Author Gill, feature writer and critic for the Sunday Times, and columnist for other newspapers, was born in the Scottish capital, Edinburgh, where he lived for the first year of his life.
He has spent the 50 or more years since “rubbing up” against “the lumpen and louty, course, unsubtle, beady-eyed, beefy-bummed herd of England”. His tirade gets worse. In Gill’s book, he identifies himself resolutely as a Scotsman and, in painstaking detail, describes why he hates England and its angry “tribe”. Now, penning a book which so overtly exploits national differences and tensions within Britain will undoubtedly prove a money spinner for Gill and his publisher. His outburst is on a par with the intemperate anti-Welsh one from the Weakest Link’s Anne Robinson who was threatened with prosecution for inciting racial hatred. Predictably, Gill’s controversial remarks have provoked the very type of fury on these shores that the writer says he detests, further souring cross-border relations. Bloggers reflect this rancour.
Stuart Parr, on his blog Wonko’s World, says that “in the book he (Gill) talks about his good fortune to spend two weeks north of the border which made him better placed to expose the venereal cancer at the heart of the English. He mocks the apparent English tendency to hold a bold assertion of the past rather than something that stands the test of time. This is something that is ironically at the heart of the Scottish identity Gill loves so much but he mysteriously fails to mention this.
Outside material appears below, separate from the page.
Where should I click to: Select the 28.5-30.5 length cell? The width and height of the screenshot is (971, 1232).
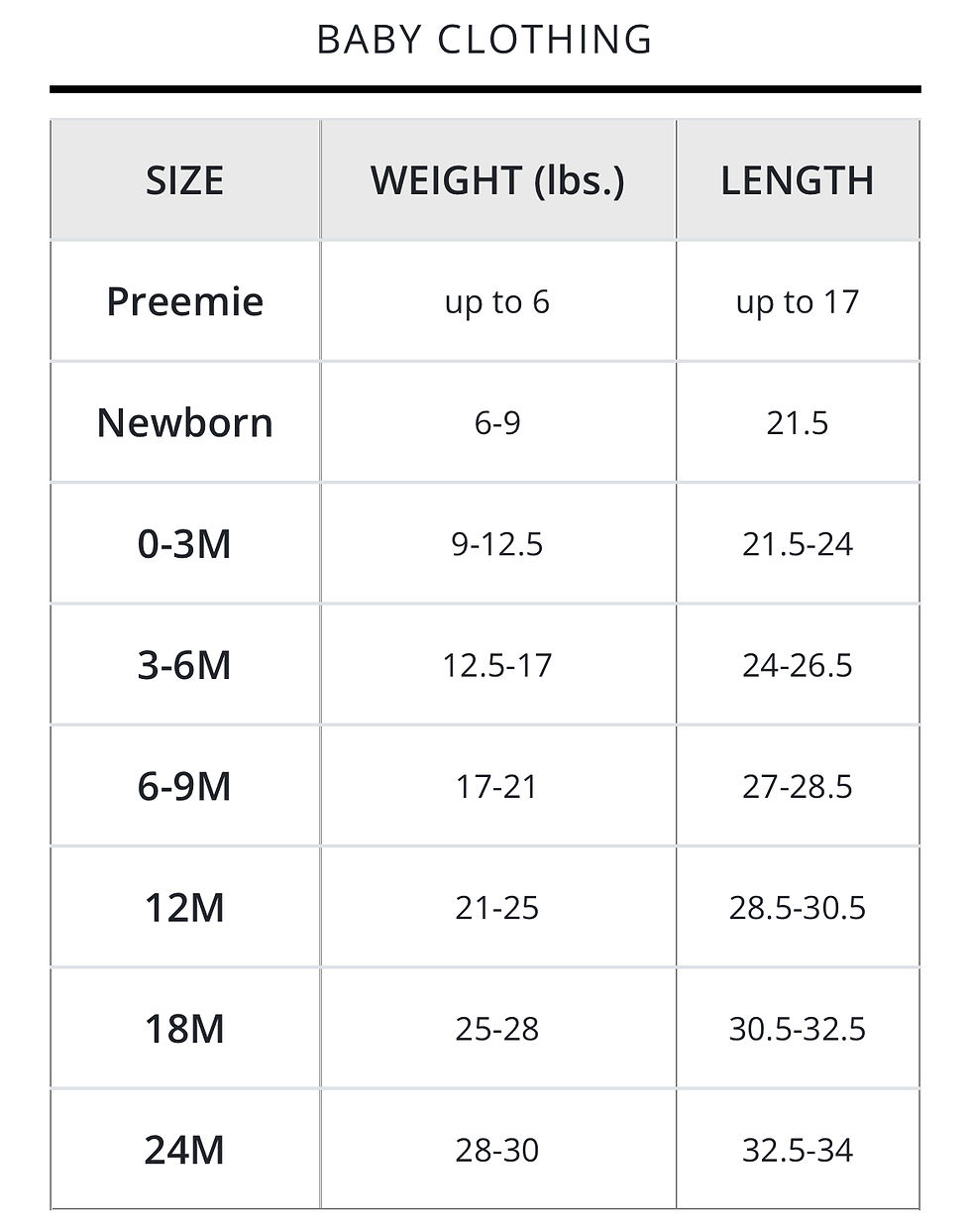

Given the opportunity, most Scots will happily tell you how they defeated the evil English at some battle in the 17th century and completely miss the point that they have achieved absolutely nothing of any importance or interest since. Instead, they will go on hating the English, whom they blame for their own incompetence.
’Angus’ Gill says that the English like queues, losing at sport and nostalgia. He doesn't mention the Scottish knack of losing to the worst sporting teams on the planet at everything except curling and caber tossing. There are quite a lot of prominent tossers in Scotland, AA Gill being one of them”.